[Pixel coordinate grounding data]
_ _ _

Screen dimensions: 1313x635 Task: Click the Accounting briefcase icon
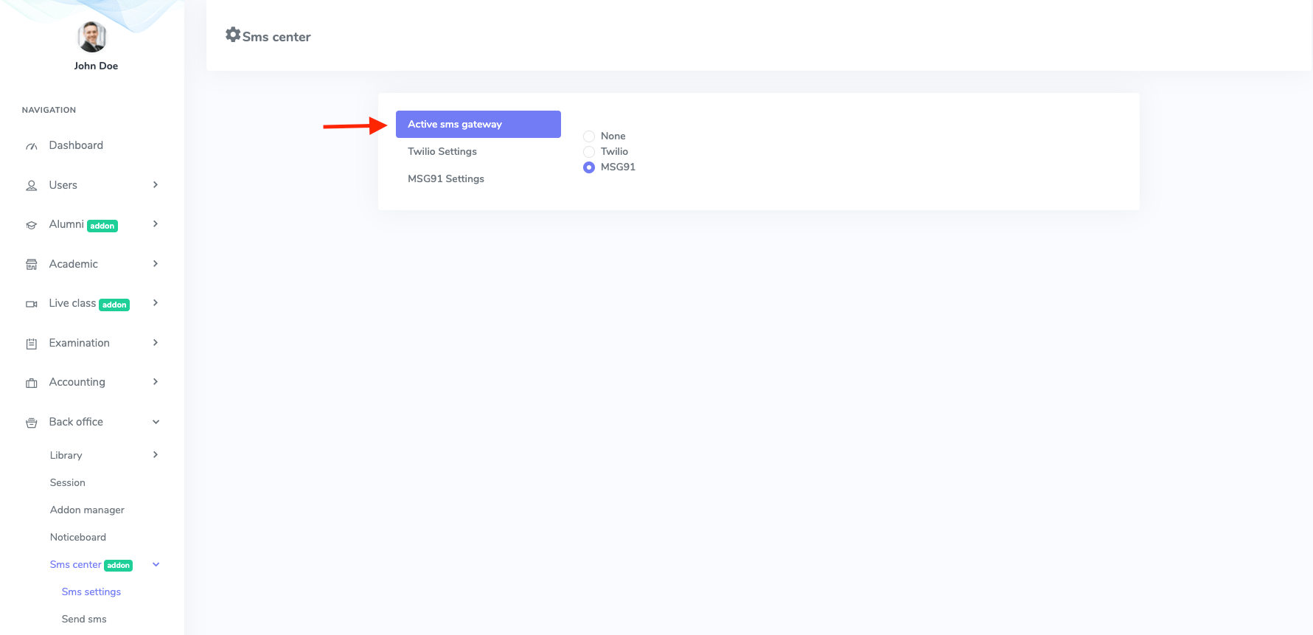[x=31, y=382]
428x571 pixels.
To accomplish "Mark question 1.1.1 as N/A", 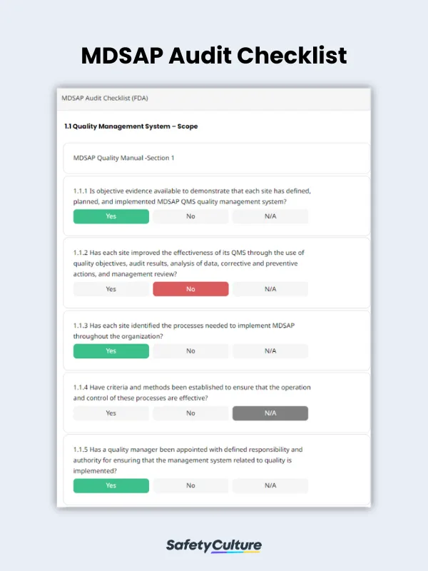I will [270, 216].
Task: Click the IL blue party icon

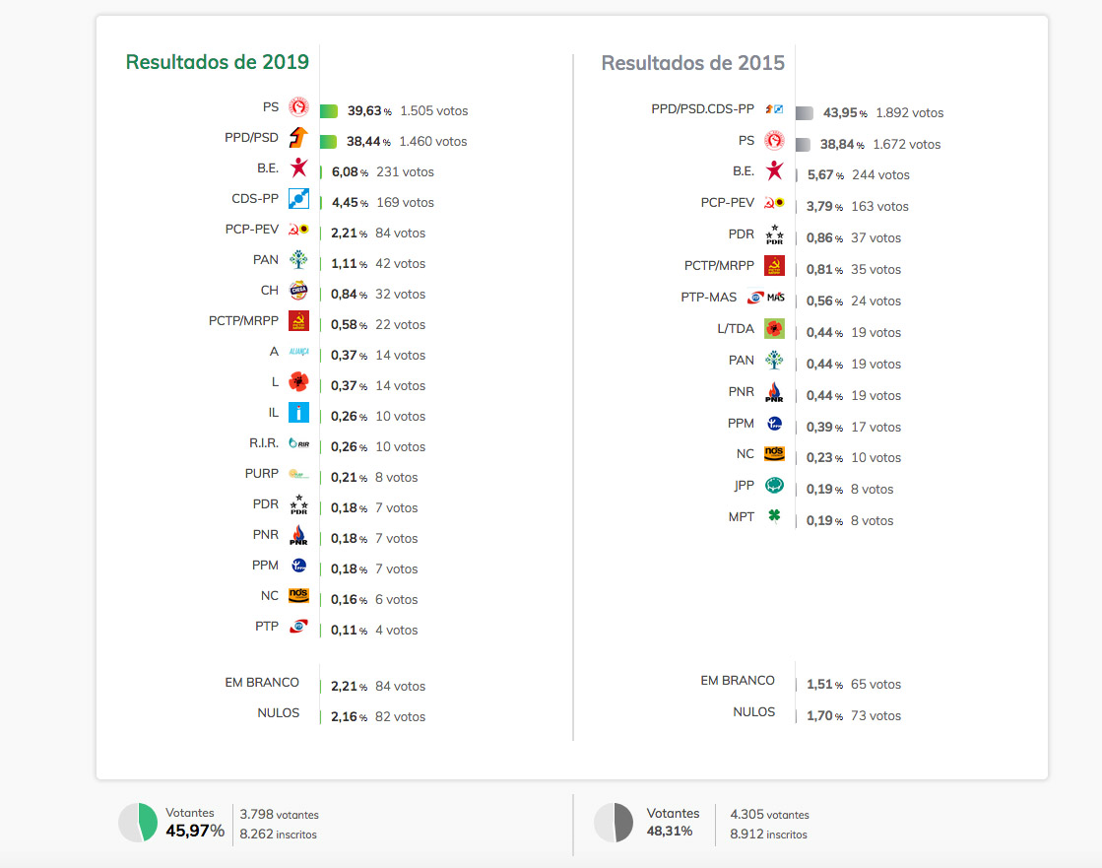Action: 298,413
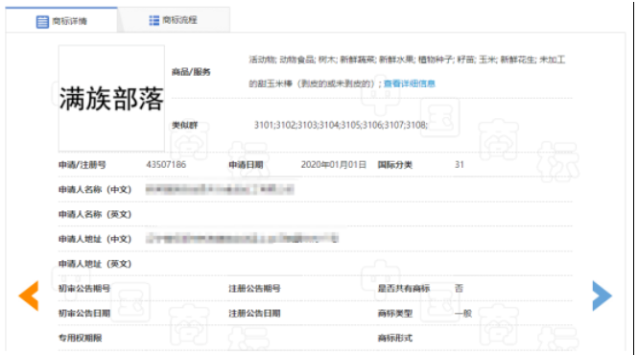Open the 查看详细信息 link
638x355 pixels.
pos(410,83)
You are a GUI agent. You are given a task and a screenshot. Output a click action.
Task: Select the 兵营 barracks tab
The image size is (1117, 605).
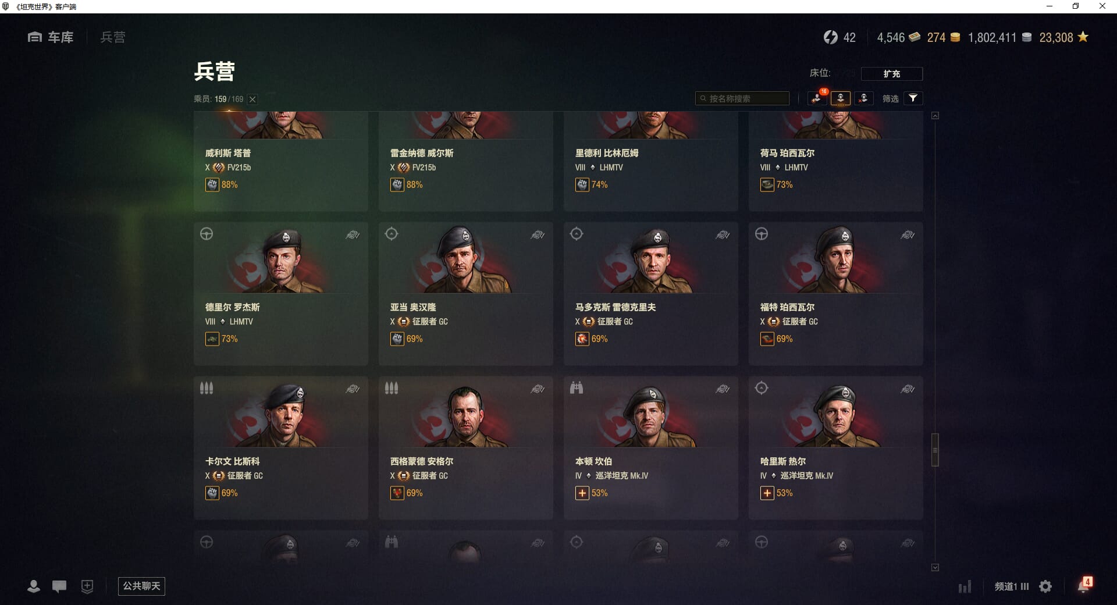tap(112, 37)
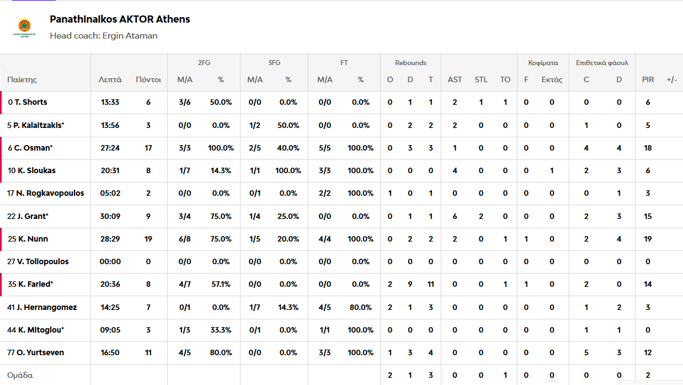
Task: Click the +/- column header
Action: coord(672,79)
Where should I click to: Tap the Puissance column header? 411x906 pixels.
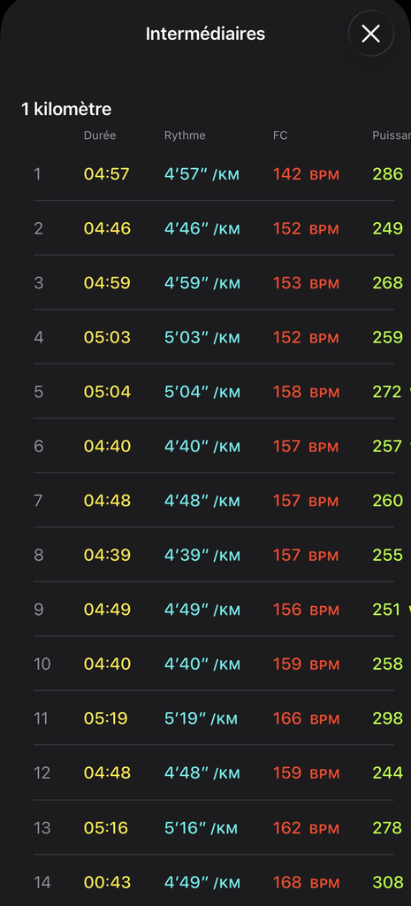[x=392, y=135]
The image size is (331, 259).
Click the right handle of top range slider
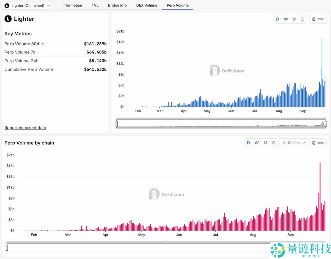click(326, 124)
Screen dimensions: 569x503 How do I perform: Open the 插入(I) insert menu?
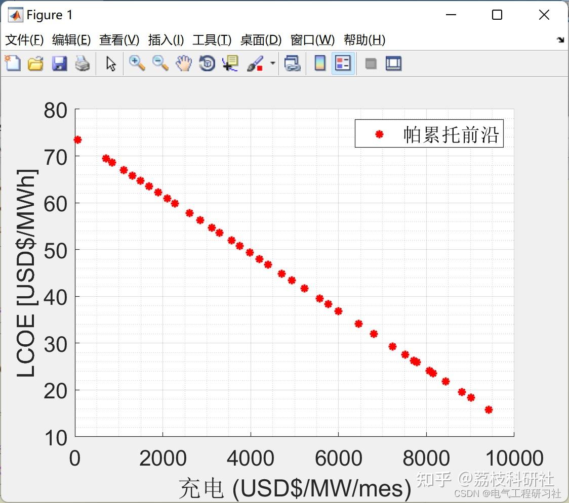tap(166, 40)
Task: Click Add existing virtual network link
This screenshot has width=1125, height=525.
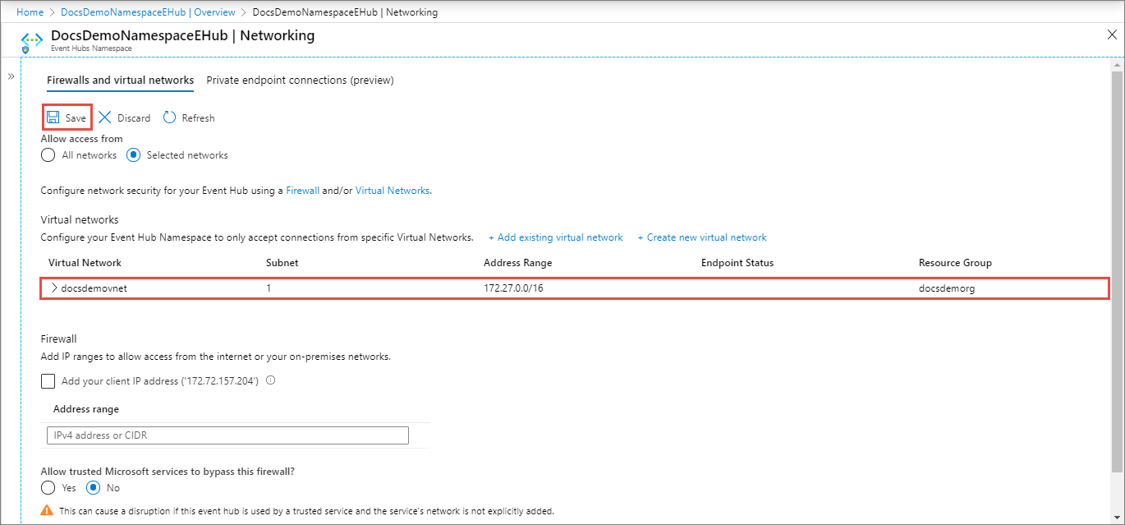Action: 555,237
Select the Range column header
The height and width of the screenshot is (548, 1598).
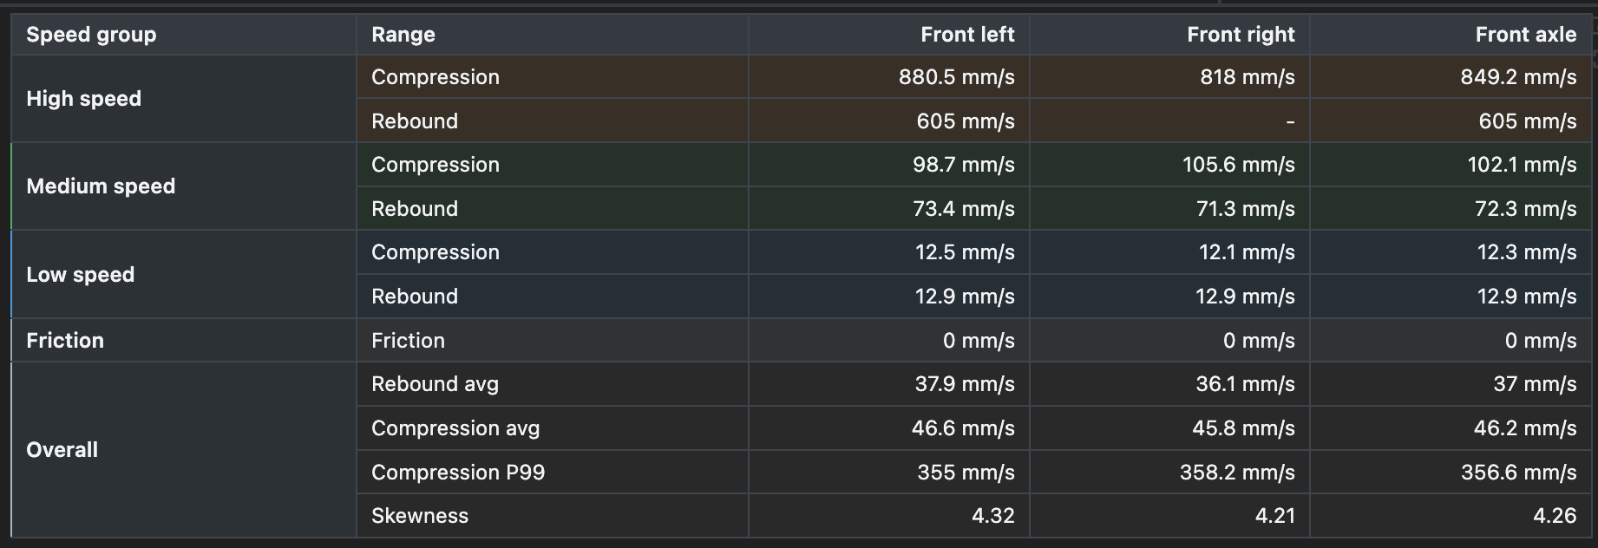[x=553, y=35]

_ _ _

## Instructions for the task
Leaving the pictures aside, copy exactly and only the lines from the one holding "The image size is (1117, 605)." through the final line of the data, both ends kept.

## Exercise answer
The image size is (1117, 605).
tap(112, 37)
Task: Click the +/- column header
Action: coord(672,79)
Where should I click to: Tap the Puissance column header? 411x906 pixels.
[x=392, y=135]
The image size is (331, 259).
Click the right handle of top range slider
click(326, 124)
Screen dimensions: 569x503 How do I perform: Open the 插入(I) insert menu?
tap(166, 40)
Task: Click Add existing virtual network link
This screenshot has width=1125, height=525.
Action: 555,237
Select the Range column header
The height and width of the screenshot is (548, 1598).
[x=553, y=35]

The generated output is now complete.